– Ну ладно уж, – вступилась Валентина Викторовна.
– А что, не так? И мы в таких же превратиться можем. Запросто причем! Как два пальца… А я, – Николай схватил бутылку, плеснул в стопку, – я предлагал ведь: давайте быстро построим большой дом, надежный, огородимся и будем жить. Была возможность – и деньги я за гараж получил, и силы были, и время. Целое лето убили! Нет, надо было жениться на первой, какая сиськами помахала. Теперь… Вот так, сын, и катится жизнь под откос. И не заметишь, как в Юрку этого превратишься, на крыльце сдохнешь где-нибудь.
Валентина Викторовна хотела снова заспорить, но не стала: несмотря на жестокость, в словах мужа была правда. Да, скатывались они все ниже и ниже. И сын вполне мог их обогнать.
Залаяла Динга. Николай, раздраженно кряхтя, поднялся, вышел. Вернулся с пустой бутылкой, сунул в левое нижнее отделение буфета, а из правого достал полную. Снова вышел.
Артем наблюдал за ним удивленным взглядом.
– А вы что, – спросил тихо мать, – спиртом, что ли, стали?..
И Валентина Викторовна от жалости к себе, к семье своей, заплакала. Сбивающимся на крик полушепотом ответила:
– А что… Что нам, сынок, делать? Что-о?!
Глава девятнадцатая
Когда Артем слышал слово «трус», внутри у него вздрагивало и напрягалось, будто говорили именно про него. Но трусом он себя не считал – никого никогда из-за боязни быть избитым не предавал, от хулиганов, бросив любимую девушку, не убегал (правда, и ситуаций таких не возникало). Он был осторожным, не лез на рожон, не бахвалился силой и смелостью.

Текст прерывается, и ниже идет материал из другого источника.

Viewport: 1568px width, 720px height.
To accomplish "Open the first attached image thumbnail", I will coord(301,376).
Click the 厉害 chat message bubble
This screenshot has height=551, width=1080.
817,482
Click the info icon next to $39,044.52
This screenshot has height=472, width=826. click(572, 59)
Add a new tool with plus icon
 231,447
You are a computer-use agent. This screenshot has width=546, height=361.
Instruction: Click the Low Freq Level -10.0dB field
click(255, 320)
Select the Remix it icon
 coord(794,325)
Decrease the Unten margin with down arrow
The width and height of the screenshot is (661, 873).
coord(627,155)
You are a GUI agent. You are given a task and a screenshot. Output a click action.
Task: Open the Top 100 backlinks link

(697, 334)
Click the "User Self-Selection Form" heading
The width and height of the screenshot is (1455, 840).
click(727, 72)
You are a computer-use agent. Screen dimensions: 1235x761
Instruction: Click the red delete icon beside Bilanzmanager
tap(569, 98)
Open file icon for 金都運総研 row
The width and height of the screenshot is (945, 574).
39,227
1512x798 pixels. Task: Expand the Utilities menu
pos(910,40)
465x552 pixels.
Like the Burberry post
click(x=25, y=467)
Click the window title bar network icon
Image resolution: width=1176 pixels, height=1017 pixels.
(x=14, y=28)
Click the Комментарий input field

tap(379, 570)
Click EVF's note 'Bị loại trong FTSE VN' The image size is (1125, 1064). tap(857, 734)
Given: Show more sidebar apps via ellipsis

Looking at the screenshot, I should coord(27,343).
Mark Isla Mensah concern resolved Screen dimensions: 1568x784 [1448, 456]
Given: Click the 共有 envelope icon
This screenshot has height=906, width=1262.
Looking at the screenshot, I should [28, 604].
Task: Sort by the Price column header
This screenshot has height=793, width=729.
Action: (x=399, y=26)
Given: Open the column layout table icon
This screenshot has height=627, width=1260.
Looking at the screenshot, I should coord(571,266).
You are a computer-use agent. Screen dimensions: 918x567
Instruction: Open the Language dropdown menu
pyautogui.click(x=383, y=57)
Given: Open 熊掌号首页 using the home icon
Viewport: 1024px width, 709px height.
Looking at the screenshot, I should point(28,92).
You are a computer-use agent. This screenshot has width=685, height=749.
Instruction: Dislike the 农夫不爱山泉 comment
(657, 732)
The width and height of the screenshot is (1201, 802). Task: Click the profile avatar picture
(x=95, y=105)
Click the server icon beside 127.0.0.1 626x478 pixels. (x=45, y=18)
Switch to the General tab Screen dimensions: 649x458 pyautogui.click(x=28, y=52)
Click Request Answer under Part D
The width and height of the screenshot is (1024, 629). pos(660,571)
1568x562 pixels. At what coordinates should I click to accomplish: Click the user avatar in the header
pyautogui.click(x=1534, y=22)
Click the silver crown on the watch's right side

Столько его приятелей и знакомых погибло по глупости или село в тюрьму, что, когда перебирал в памяти судьбы парней их квартала, становилось жутко. Чуть не половина, а может, и больше.
Лет в тринадцать Артем оказался свидетелем совсем глупого убийства. Сидели в скверике компанией – все хорошо знали друг друга, в одной школе учились. И один из старшаков, Володька Егоров (было ему лет семнадцать), в разговоре сказал другому, тоже старшаку, Жеке Звереву: «Иди в жопу». Не послал даже, а так, в значении «да ну тебя». Жека вскочил со скамейки: «Чё ты сказал, урод?!» И началась у них словесная перепалка, с матом, с «ну-ка иди сюда». А потом Жека выхватил из кармана отвертку и ткнул Володьку в грудь.
Артем старался избегать таких ситуаций. Попадания в них…
Переезд в деревню, конечно, пугал. Ведь придется с кем-то там общаться, нужно будет себя поставить, не показать слабаком. А в слабаки и чмыри легко попасть. И знакомство, а затем и отношения с Глебычем, Вицей, остальными пацанами, Артем считал удачными. На него не наезжали, из него насильно не вытягивали деньги, а если подшучивали, то беззлобно, как над одним из своих. Но вот, оказалось, все-таки влип. И теперь пацаны, сами подсунувшие ему Валю, смотрели на него с сочувствием и интересом: что теперь будет, как теперь он, Артем, поступит? Ведь где-то едет уже откинувшийся Валин дружок – Олег Потапов, Олегжон, бандит настоящий. Сел за ограбление ночного магазина, но натворил еще много чего и по деревням, и в городе.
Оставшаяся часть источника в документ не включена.